ARTIFICIAL INTELLIGENCE: IBM’S WATSON NOW UNDERSTANDS IDIOMS AFTER ‘SENTIMENT’ UPDATE
IBM says the update makes it the first commercial AI system capable of identifying, understanding and analysing some of the most challenging aspects of the English language.
Phrases like “hardly helpful” and “hot under the collar” are tricky for algorithms to spot, meaning AI is unable to debate complex topics or have nuanced conversations with humans.
IBM said it is adding several of the technologies it honed with Project Debater to its Watson-branded digital assistant, which businesses use much like consumer digital assistants such as Alexa or Siri. The new skills will automate either customer service tasks or internal business processes, and improve its Watston-branded document discovery tool, which extracts and sorts information from documents.
These new capabilities include a more advanced system for categorizing the sentiments expressed in text and finding particular clauses in documents, a tool that can summarize information, and another that can group information into more precise clusters.
According to IBM, the Project Debater technologies will be added to Watson throughout 2020. The categories include:
- Advanced Sentiment Analysis to understand complicated word schemes like idioms.
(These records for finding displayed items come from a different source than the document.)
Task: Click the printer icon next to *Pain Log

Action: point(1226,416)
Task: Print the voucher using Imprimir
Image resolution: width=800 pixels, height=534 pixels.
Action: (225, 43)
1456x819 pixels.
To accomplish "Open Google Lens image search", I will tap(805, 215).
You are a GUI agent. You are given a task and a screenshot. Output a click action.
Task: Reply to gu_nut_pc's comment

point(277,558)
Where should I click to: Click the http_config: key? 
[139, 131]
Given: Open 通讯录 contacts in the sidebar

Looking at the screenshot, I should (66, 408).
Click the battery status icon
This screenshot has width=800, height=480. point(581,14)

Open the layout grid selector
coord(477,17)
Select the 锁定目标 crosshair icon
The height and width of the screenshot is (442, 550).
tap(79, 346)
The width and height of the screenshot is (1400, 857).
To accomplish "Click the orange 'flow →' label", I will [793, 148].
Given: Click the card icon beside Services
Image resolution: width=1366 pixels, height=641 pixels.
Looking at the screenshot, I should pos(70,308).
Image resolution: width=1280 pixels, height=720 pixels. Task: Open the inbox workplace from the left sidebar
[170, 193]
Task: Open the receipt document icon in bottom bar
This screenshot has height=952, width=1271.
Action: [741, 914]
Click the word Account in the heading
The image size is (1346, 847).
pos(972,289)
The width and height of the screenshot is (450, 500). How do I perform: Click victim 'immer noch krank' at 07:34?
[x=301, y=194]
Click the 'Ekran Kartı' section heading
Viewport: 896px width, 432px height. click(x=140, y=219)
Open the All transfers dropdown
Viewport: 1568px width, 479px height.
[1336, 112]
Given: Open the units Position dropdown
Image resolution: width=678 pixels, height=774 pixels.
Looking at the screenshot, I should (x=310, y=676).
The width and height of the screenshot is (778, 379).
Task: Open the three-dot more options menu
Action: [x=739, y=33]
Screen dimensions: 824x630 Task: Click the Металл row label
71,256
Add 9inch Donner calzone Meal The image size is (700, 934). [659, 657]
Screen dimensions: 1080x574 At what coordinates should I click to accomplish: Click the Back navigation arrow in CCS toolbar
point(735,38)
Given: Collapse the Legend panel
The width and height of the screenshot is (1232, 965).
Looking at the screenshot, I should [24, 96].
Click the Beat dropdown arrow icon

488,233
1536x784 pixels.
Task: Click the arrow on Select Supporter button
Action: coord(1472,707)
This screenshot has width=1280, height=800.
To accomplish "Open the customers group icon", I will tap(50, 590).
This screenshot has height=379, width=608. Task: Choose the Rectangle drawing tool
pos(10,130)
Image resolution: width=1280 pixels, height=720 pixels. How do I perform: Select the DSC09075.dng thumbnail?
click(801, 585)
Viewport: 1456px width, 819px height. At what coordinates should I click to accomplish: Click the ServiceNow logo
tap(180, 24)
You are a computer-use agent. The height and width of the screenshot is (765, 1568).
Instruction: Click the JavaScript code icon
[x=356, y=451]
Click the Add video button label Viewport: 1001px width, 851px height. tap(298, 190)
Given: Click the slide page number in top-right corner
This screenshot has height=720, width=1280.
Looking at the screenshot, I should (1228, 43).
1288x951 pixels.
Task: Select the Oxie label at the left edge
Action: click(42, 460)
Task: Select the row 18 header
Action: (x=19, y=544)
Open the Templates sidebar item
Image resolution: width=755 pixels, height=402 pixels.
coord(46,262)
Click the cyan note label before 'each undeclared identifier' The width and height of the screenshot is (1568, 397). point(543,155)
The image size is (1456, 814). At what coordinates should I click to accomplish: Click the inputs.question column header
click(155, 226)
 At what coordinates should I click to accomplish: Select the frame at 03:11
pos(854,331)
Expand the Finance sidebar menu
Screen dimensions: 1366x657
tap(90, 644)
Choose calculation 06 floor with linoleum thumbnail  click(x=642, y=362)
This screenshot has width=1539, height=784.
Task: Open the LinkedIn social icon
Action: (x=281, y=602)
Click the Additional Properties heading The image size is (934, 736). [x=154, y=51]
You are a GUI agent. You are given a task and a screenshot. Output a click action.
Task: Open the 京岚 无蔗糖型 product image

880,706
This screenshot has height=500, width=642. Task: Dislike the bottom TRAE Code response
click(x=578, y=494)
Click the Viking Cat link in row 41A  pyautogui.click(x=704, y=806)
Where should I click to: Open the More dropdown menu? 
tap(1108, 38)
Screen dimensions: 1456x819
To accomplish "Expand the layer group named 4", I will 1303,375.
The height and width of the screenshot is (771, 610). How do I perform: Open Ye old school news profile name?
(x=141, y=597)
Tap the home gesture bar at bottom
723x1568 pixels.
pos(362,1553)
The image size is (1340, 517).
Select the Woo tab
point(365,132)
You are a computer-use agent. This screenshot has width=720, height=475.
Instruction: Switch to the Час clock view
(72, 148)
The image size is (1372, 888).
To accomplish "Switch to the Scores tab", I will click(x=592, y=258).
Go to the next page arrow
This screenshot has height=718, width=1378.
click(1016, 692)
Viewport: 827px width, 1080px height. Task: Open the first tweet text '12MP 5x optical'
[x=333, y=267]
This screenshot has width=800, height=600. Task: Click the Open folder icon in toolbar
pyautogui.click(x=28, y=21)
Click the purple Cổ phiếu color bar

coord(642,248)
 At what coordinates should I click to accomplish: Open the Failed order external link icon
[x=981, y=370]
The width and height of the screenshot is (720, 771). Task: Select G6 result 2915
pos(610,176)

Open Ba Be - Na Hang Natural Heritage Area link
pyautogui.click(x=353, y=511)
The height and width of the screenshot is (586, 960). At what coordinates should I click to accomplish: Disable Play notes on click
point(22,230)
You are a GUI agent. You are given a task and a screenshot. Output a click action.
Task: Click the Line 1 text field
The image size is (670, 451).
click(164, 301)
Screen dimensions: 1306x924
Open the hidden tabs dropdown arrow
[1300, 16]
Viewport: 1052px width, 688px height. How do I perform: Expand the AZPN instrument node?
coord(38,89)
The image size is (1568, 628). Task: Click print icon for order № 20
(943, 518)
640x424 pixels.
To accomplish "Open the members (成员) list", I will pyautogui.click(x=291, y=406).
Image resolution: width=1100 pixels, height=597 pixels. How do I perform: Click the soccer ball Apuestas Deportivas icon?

The technology will also be better equipped to analyze phrases of words and possibly sarcasm. IBM’s new NLP technology will be added to Watson Natural Language Understanding this month.
- Summarization and briefs. The Project Debater technology will pull textual data from multiple sources and analyze things like articles, blogs and bios to create briefs and insights. The ability to summarize will be added to Watson Natural Language Understanding later in 2020.
- Advanced topic clustering to group incoming data and create topics of related info to be analyzed. Watson Discovery, aimed at industries like insurance, healthcare and manufacturing, will get the technology later in 2020.
- Classification of business documents will also be added into Watson Discovery later in 2020 to identify clauses in contracts and documents.